# [Word and element pointing entries]
--- Begin ---
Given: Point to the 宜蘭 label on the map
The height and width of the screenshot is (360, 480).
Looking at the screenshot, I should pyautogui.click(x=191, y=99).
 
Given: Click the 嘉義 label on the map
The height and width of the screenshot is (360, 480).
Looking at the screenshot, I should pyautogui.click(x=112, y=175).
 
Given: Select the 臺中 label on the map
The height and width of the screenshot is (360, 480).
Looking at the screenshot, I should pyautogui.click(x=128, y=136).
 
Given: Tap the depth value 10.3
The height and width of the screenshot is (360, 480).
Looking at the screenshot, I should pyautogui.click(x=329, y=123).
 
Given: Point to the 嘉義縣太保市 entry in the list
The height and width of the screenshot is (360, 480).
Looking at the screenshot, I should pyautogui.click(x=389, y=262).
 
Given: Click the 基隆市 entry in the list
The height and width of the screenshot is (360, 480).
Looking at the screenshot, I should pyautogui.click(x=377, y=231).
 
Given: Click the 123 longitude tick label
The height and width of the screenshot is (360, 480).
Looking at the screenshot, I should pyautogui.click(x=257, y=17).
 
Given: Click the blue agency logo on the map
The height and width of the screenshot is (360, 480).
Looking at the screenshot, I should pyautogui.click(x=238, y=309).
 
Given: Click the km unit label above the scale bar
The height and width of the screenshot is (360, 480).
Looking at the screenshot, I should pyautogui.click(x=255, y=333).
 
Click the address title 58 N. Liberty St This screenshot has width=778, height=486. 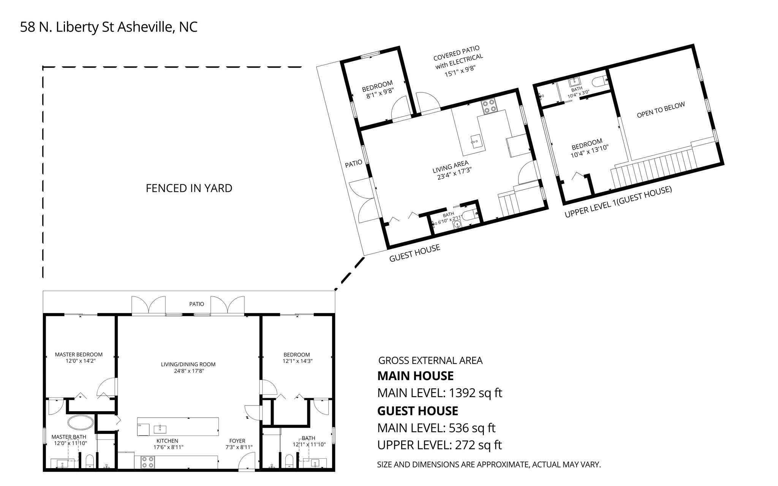coord(67,27)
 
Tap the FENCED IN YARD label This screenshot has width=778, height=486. coord(189,188)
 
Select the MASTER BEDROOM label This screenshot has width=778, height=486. coord(79,355)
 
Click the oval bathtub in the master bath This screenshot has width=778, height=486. coord(81,422)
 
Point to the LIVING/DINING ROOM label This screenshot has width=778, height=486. coord(188,364)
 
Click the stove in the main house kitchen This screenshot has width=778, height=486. coord(148,462)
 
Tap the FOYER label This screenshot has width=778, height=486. coord(237,441)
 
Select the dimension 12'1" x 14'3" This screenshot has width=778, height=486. coord(297,361)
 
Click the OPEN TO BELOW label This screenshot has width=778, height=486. coord(661,110)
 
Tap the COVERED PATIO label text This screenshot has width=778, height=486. coord(457,53)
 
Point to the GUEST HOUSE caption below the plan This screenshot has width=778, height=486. coord(415,253)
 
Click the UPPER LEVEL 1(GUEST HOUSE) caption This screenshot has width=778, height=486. coord(618,202)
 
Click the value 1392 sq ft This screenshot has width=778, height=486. coord(476,393)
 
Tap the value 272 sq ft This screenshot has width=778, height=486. coord(478,445)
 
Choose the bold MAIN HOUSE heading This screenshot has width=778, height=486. coord(415,376)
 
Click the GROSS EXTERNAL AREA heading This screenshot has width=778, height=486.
--- End ---
# [To do]
Copy every line of the items above that contains the string "value". Match case exactly.

# [Finished exercise]
Given: Tap the depth value 10.3
Click the value 1392 sq ft This screenshot has width=778, height=486. coord(476,393)
Tap the value 272 sq ft This screenshot has width=778, height=486. coord(478,445)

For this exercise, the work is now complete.